О. Генри - Остатки (сборник)
Я читал свою пьеску с нежностью и, боюсь, чересчур старательно. Есть там одна сцена, которая, по-моему, очень удалась. Комедия внезапно переходит в захватывающую дух драму. Капитан Марчмонт вдруг делает открытие, что его жена – бессовестная обманщица и лгала ему с первой же встречи. И теперь между ними разыгрывается поединок не на жизнь, а на смерть, обмен молниеносными ударами: она со своей искусной ложью и очарованием сирены обвивается вокруг него, как змея, пытаясь вновь им завладеть; он, страдая от оскорбленного мужского достоинства, полный презрения, обманутый в своей вере, силится вырвать ее из сердца. Я всегда считал, что эта сцена просто блеск. Когда капитан Марчмонт, в зеркале прочитав отпечатавшуюся на промокательной бумаге записку жены к графу, убеждается в ее неверности, он воздевает руки к небесам и восклицает:
«О боже, ты, что создал женщину, пока Адам спал, и дал ее ему в спутницы, возьми назад свой дар и верни человеку сон, даже если сон этот будет длиться вечно!»
– Чушь! – грубо прервал Холлис, когда я с должным выражением продекламировал эти строки.
– Простите, как вы сказали? – переспросил я с изысканнейшей учтивостью.

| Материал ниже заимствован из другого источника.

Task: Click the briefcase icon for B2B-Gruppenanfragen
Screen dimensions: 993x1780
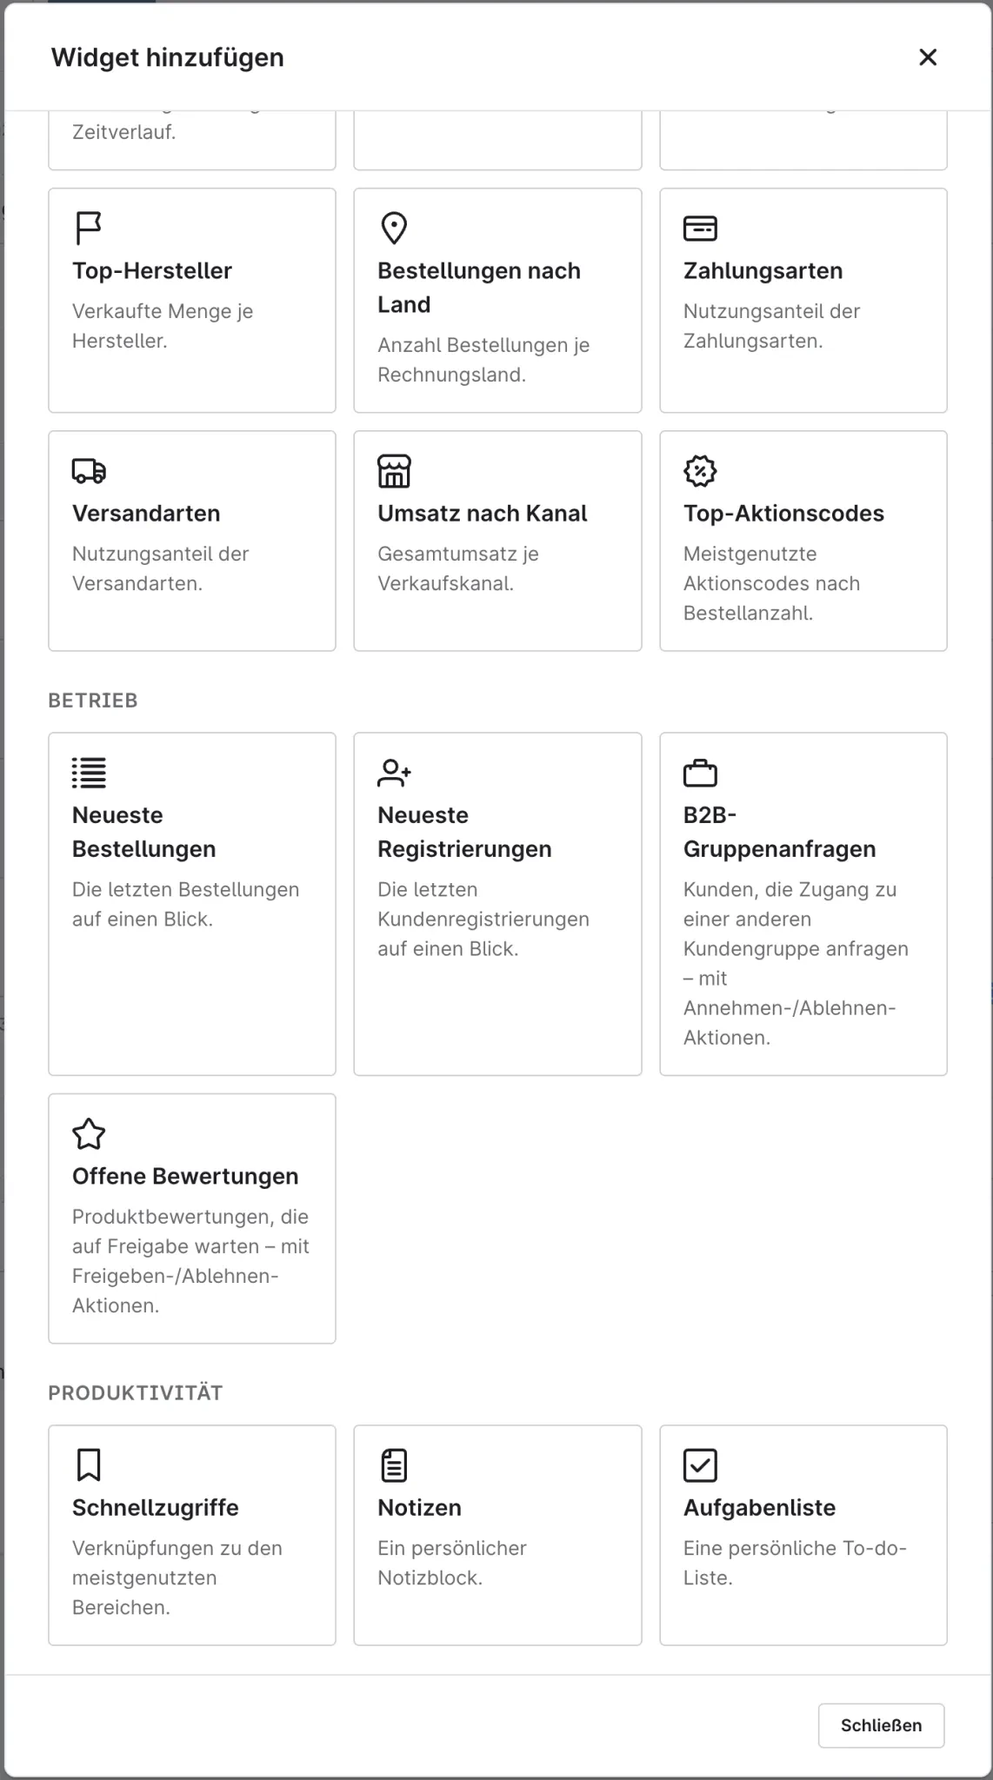Action: pyautogui.click(x=700, y=773)
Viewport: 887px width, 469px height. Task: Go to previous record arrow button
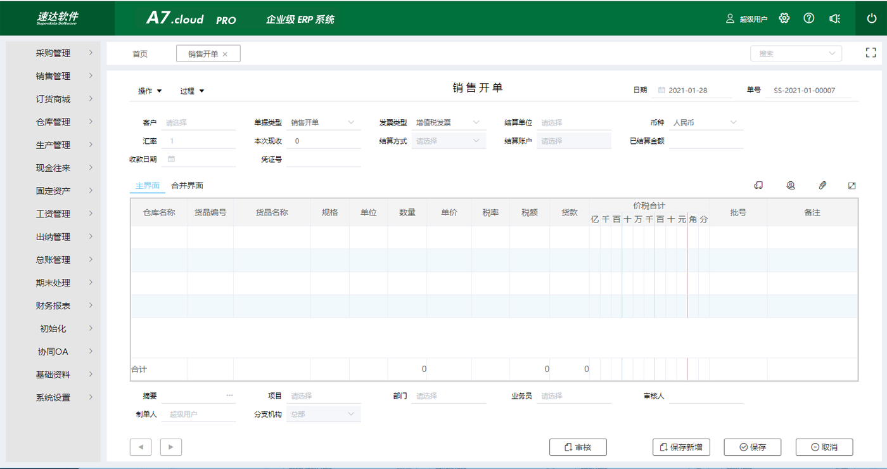point(141,447)
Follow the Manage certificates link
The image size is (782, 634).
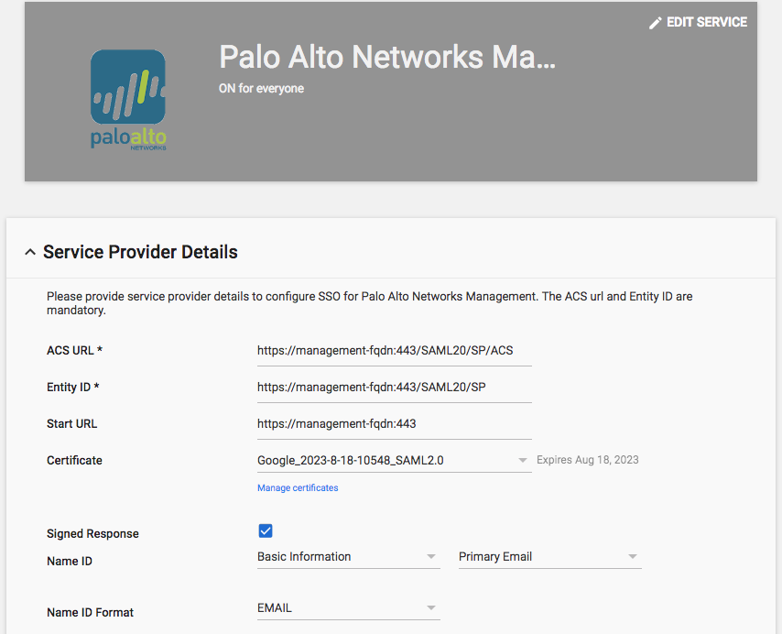(298, 488)
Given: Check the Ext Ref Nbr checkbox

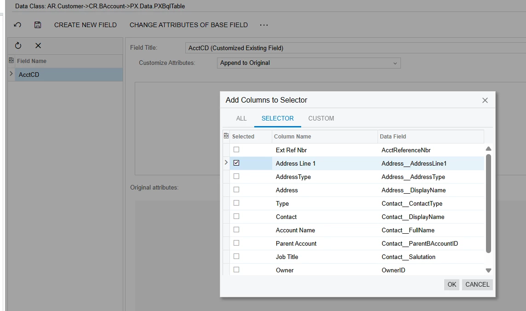Looking at the screenshot, I should (236, 150).
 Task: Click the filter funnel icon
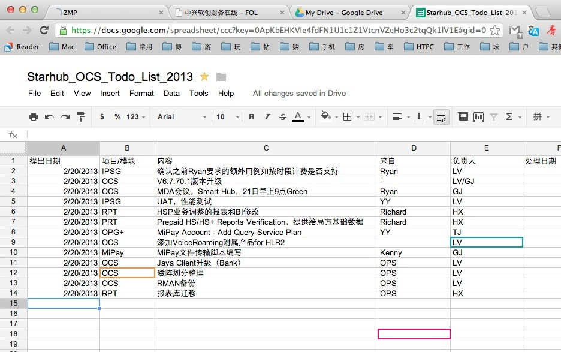[494, 117]
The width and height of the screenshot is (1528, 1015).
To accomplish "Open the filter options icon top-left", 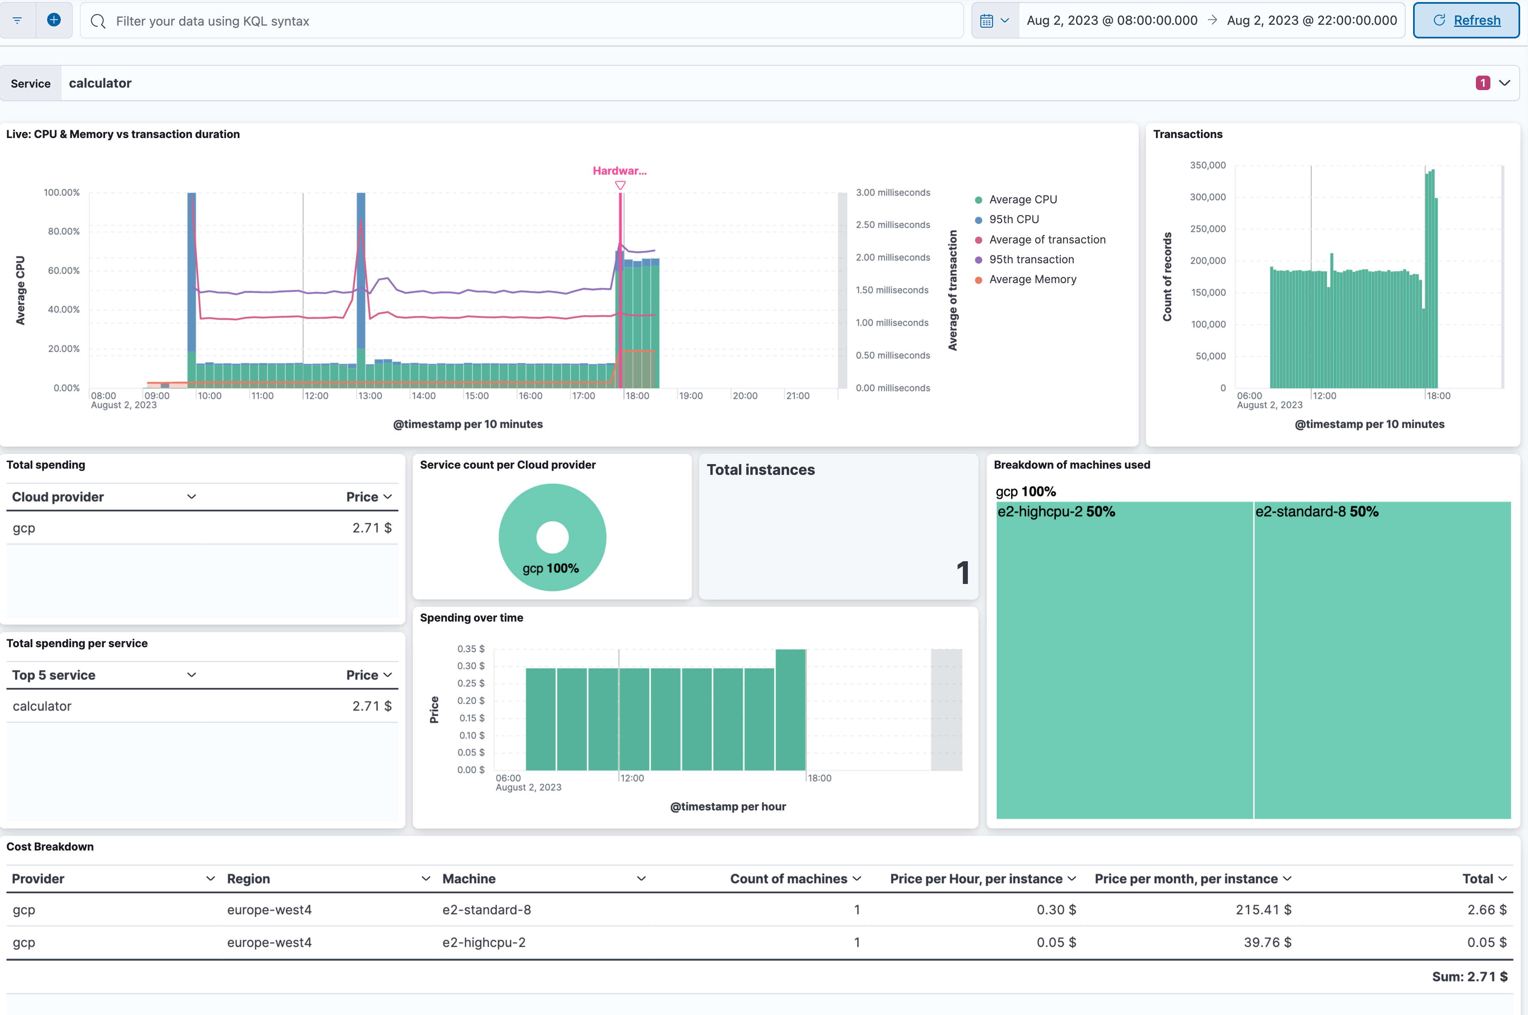I will point(17,20).
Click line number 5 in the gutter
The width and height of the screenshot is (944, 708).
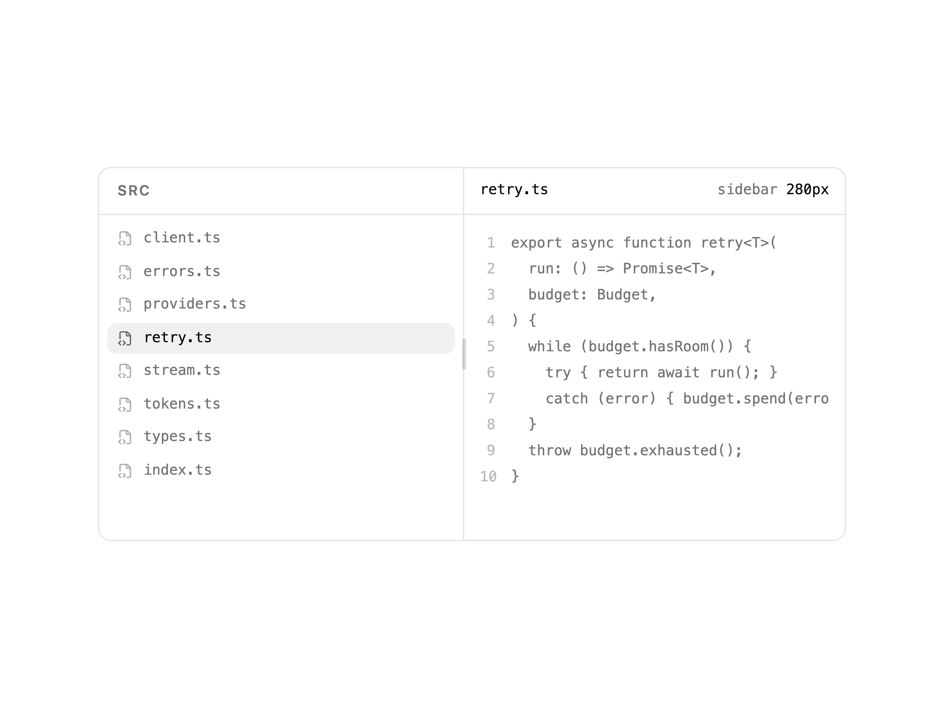coord(491,347)
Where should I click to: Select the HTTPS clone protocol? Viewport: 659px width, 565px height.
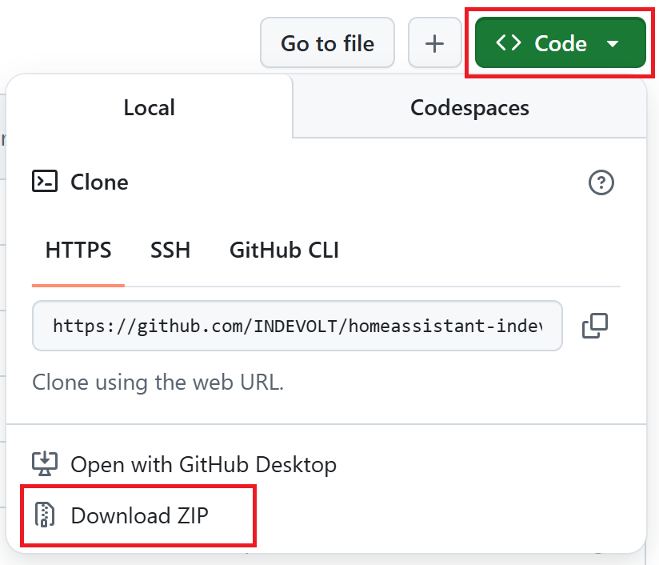point(78,250)
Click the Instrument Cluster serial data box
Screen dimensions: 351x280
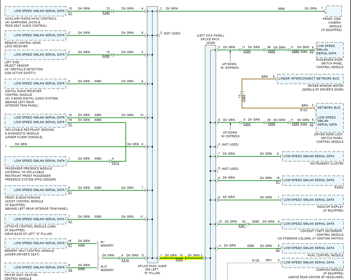click(313, 156)
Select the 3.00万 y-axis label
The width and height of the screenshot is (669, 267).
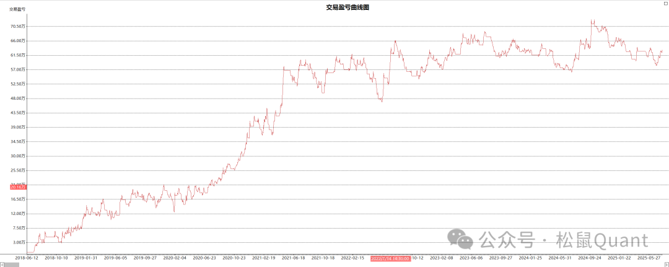(19, 242)
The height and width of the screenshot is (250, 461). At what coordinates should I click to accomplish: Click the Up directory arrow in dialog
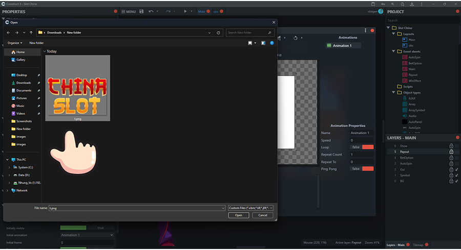[31, 32]
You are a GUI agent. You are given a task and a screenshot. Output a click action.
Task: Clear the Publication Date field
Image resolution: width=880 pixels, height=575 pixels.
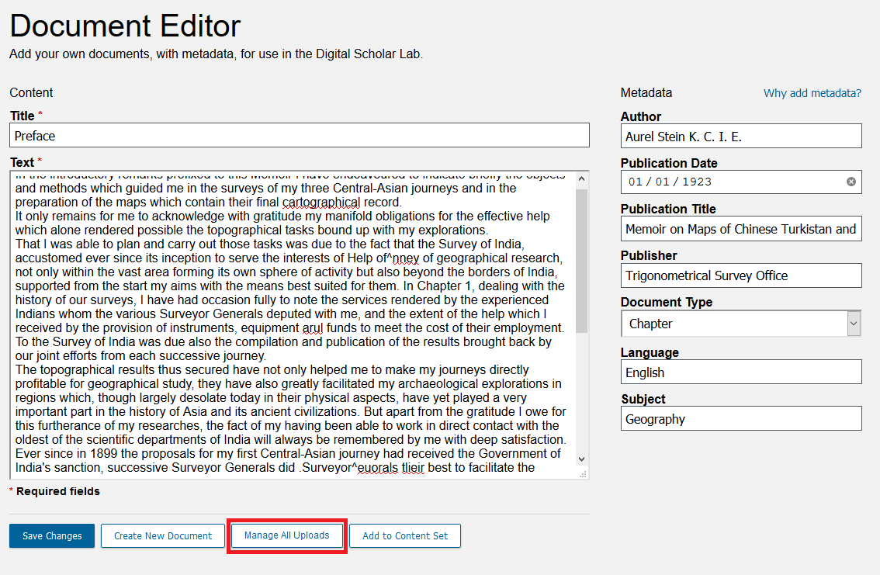(852, 182)
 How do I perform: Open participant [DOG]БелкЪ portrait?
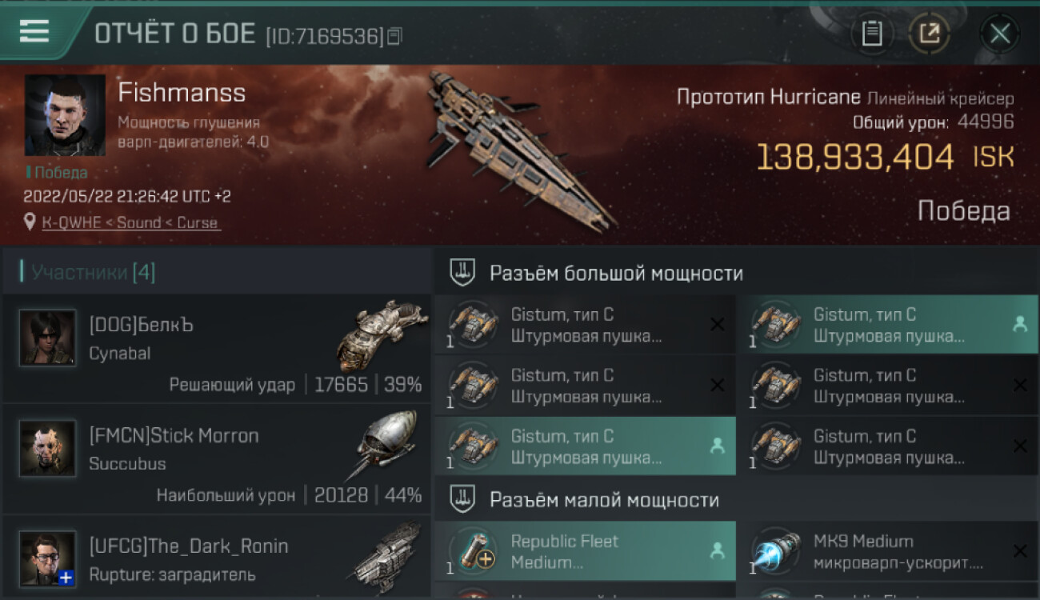point(47,338)
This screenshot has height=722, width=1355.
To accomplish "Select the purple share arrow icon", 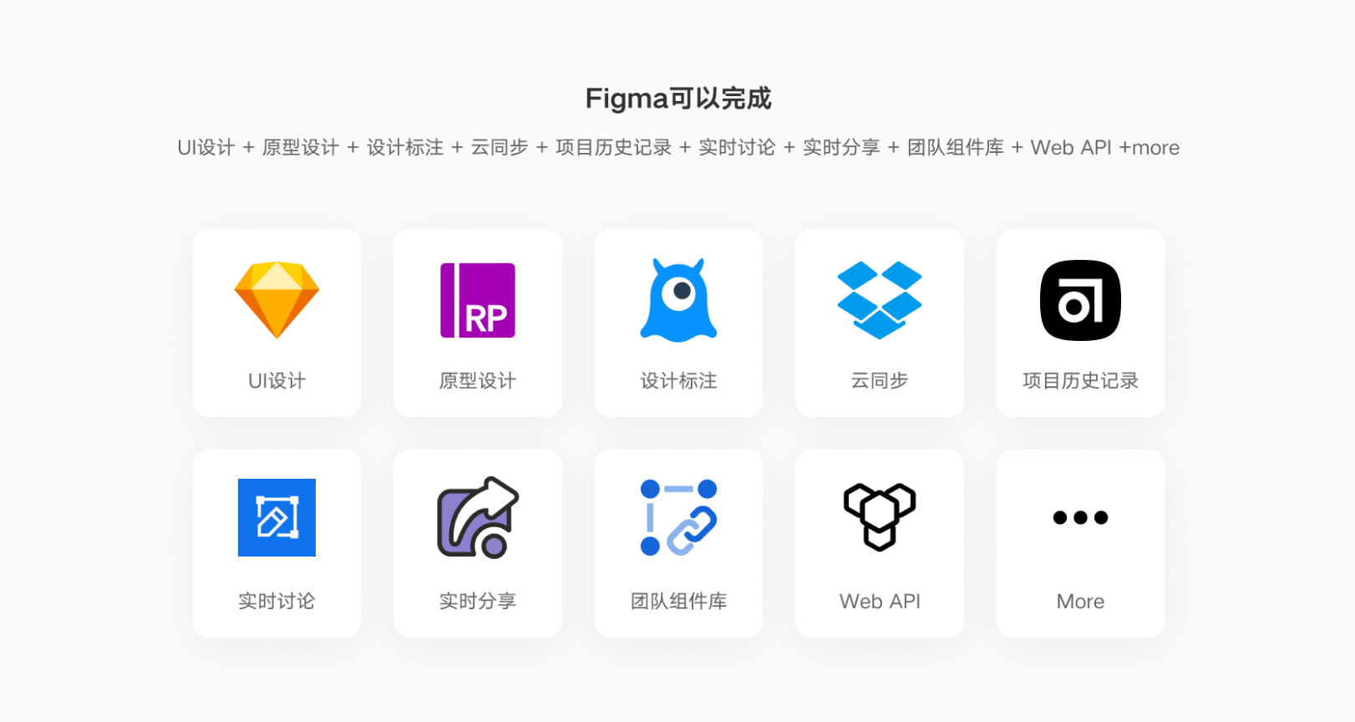I will pos(478,517).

– Да брось, не валяй дурака, – продолжал Холлис. – В наше время никто таких словес не произносит, ты и сам это знаешь. Все шло недурно, пока тебя вдруг не занесло. Выкинь это, когда он машет руками, и штучки про Адама и Еву, и пускай твой капитан разговаривает, как мы с тобой и вообще как все люди.
– Согласен, – сказал я серьезно (затронуты были мои заветные убеждения), – в любых обычных условиях все мы излагаем свои мысли самым обыкновенным языком. Вспомни, до той минуты, когда капитан сделал это ужасное открытие, все действующие лица говорили точно так же, как говорили бы не на сцене, а в жизни. Но я убежден, что вложил в уста моего героя слова, единственно подходящие для столь роковой, трагической минуты.
– Подумаешь, трагедия, – непочтительно фыркнул мой друг. – Во времена Шекспира он, может, и проверещал бы этакую высокопарную ерунду, – тогда они даже яичницу с ветчиной заказывали белыми стихами и кухарке давали расчет в рифму. Но для Бродвея летом тысяча девятьсот пятого это уже никак не подходит!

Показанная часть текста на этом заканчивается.